--- Rows from a dataset ---
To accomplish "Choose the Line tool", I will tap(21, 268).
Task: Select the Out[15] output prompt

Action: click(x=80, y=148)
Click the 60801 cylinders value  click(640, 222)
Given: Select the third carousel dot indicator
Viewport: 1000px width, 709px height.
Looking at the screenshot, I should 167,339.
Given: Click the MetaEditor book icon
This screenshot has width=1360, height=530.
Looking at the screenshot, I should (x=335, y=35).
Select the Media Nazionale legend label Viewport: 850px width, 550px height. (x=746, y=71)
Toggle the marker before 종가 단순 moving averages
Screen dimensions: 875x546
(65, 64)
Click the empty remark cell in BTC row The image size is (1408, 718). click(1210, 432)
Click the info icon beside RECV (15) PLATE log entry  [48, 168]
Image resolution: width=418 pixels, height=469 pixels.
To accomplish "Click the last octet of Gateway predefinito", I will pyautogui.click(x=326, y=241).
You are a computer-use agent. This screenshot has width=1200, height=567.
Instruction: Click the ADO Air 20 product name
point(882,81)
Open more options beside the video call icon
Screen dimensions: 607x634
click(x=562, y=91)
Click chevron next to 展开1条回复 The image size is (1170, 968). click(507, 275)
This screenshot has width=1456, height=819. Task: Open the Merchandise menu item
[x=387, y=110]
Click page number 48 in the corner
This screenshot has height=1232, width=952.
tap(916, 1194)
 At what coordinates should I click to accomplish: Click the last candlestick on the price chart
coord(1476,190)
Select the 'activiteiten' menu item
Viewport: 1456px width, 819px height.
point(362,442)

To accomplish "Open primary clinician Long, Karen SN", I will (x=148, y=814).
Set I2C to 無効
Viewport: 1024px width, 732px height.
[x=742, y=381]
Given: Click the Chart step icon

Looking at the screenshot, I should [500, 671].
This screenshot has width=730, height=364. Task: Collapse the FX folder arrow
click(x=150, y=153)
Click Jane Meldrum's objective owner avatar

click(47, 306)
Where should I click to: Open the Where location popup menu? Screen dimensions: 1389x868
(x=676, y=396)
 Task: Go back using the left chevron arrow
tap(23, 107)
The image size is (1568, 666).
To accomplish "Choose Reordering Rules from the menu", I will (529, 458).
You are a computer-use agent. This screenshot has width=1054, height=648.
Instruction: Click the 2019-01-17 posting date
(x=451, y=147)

--- WHAT IS ASKED ---
Output as a JSON list of strings the items in the part that opens with the line containing "will (x=148, y=814)." and closes with the line containing "tap(23, 107)", one string per line and blank lines omitted.

--- TASK ANSWER ---
[
  "To accomplish \"Open primary clinician Long, Karen SN\", I will (x=148, y=814).",
  "Set I2C to 無効",
  "Viewport: 1024px width, 732px height.",
  "[x=742, y=381]",
  "Given: Click the Chart step icon",
  "Looking at the screenshot, I should [500, 671].",
  "This screenshot has width=730, height=364. Task: Collapse the FX folder arrow",
  "click(x=150, y=153)",
  "Click Jane Meldrum's objective owner avatar",
  "click(47, 306)",
  "Where should I click to: Open the Where location popup menu? Screen dimensions: 1389x868",
  "(x=676, y=396)",
  " Task: Go back using the left chevron arrow",
  "tap(23, 107)"
]